Instantly share code, notes, and snippets.

@briansmith
Created August 6, 2015 22:50
Show Gist options
  • Star 3 You must be signed in to star a gist
  • Fork 0 You must be signed in to fork a gist
  • Save briansmith/22342243c8521dee93f8 to your computer and use it in GitHub Desktop.
Save briansmith/22342243c8521dee93f8 to your computer and use it in GitHub Desktop.
Copyright 2015 Brian Smith.
One Way to do Multi-precision Multiplication
============================================
Introduction
------------
This is not the only, or even the best, way to do multiplication. However, this
is the way that the multiplication in GFp is currently done.
When implementing elliptic curve cryptography for n-bit curves, we frequently
have to multiply two n-bit numbers together. The numbers are much too large
to fit into a single word, so we cannot simply use the processor's mul
instruction to do the multiplication. Instead, we have to break the values into
words, do the multiplication word-by-word, and then sum things up. The words of
a multi-precision number are called "limbs." (The GMP project's documentation
explains why the term "limbs" is used.) We store the multi-precision numbers as
arrays of limbs, with the least significant limb first. For example, the P-384
curve on a 32-bit processor requires 12 limbs per value. All the examples in
this document are for the P-256 curve on a 64-bit processor. We denote the
multiplication of two such values as:
wxyz
* dcba
--------
ghijklmn
|w| and |d| are the most significant limbs of the operands, |z| and |a| are the
least significant limbs of the operands, |g| is the most significant limb of
the result, and |n| is the least significant limb of the result. The result has
twice as many limbs as the operands, but it will be reduced modulo |q| or |n|
so that it is the same size as the original operands.
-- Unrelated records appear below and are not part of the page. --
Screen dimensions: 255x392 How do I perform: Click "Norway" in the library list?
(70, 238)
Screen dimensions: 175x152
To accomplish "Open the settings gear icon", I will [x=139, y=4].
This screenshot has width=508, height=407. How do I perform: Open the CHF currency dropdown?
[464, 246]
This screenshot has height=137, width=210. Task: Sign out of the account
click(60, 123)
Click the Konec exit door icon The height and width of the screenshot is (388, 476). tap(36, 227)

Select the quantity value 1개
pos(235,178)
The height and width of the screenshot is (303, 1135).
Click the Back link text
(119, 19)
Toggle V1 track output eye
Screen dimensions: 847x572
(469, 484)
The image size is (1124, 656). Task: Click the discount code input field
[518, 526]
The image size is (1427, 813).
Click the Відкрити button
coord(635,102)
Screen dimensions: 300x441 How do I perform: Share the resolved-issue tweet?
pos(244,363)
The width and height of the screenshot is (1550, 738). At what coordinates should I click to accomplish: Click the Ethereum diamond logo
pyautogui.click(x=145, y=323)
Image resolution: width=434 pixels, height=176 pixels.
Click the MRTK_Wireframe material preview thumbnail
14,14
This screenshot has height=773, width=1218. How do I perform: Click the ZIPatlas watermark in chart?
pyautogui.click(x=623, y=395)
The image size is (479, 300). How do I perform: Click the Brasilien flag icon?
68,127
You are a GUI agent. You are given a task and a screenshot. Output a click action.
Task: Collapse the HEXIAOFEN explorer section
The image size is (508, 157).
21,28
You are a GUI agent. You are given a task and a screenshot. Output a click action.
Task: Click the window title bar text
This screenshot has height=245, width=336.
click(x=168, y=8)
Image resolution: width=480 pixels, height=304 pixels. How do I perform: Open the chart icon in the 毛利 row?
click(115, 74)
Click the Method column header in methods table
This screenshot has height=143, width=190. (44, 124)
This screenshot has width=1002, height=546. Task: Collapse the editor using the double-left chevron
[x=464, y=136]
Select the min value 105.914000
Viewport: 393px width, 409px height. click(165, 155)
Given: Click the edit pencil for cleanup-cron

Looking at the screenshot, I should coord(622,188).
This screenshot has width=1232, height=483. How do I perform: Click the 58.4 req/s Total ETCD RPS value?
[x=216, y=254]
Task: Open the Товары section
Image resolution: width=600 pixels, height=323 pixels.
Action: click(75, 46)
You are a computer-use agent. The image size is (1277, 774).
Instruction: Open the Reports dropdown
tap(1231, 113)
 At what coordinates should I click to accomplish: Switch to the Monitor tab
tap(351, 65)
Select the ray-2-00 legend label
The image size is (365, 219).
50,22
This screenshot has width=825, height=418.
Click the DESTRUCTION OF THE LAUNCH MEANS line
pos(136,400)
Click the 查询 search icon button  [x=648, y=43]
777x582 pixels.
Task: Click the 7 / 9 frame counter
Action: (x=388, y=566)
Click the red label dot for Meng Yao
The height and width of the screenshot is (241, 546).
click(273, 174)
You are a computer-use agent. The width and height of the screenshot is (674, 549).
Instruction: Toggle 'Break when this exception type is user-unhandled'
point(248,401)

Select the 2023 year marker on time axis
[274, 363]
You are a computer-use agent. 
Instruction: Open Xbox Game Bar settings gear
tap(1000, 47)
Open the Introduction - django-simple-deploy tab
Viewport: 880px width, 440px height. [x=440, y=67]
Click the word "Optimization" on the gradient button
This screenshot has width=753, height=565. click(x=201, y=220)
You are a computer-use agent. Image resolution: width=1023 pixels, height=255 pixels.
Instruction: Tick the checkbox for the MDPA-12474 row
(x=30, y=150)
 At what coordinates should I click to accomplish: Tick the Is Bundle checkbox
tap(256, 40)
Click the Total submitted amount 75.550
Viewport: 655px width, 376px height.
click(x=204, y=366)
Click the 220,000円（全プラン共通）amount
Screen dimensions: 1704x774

Row-wise Schoolbook Multiplication
----------------------------------
GFp multiplies using a variant of the row-wise schoolbook method. As the name
implies, this is the same method that children usually learn in school:
w x y z
* d c b a
--------------
wa xa ya za
+ wb xb yb zb
+ wc xc yc zc
+ wd xd yd zd
First, the top operand is multiplied by the least significant digit of the
second operand. Then, the top operand is multiplied by the second-least
significant digit of the second operand, etc. All of these products are then
summed together. The diagram makes it look easy. However, the diagram is very
misleading because it makes all the products (|wd|, |yb|, |za|, etc.) look like
they fit into single words. In fact, each of those products is two words, and
that makes things considerably more complicated.
Accumulating a Carry Bit in the Low-order Limb of a Sum
-------------------------------------------------------
Here are the sums of two maximum-value limbs of size 64 bits, 32 bits, and 16
bits, with the high-order and low-order limb of each sum separated with a
space:
0xFFFFFFFFFFFFFFFFFF 0xFFFFFFFF 0xFFFF
+ 0xFFFFFFFFFFFFFFFFFF + 0xFFFFFFFF + 0xFFFF
---------------------- ------------ --------
0x1 FFFFFFFFFFFFFFFFFE 0x1 FFFFFFFE 0x1 FFFE
Notice that the sums are one bit larger than the inputs. This extra bit is the
"carry bit" and dealing with it is source of most of the complication in
implementing multi-precision multiplication efficiently.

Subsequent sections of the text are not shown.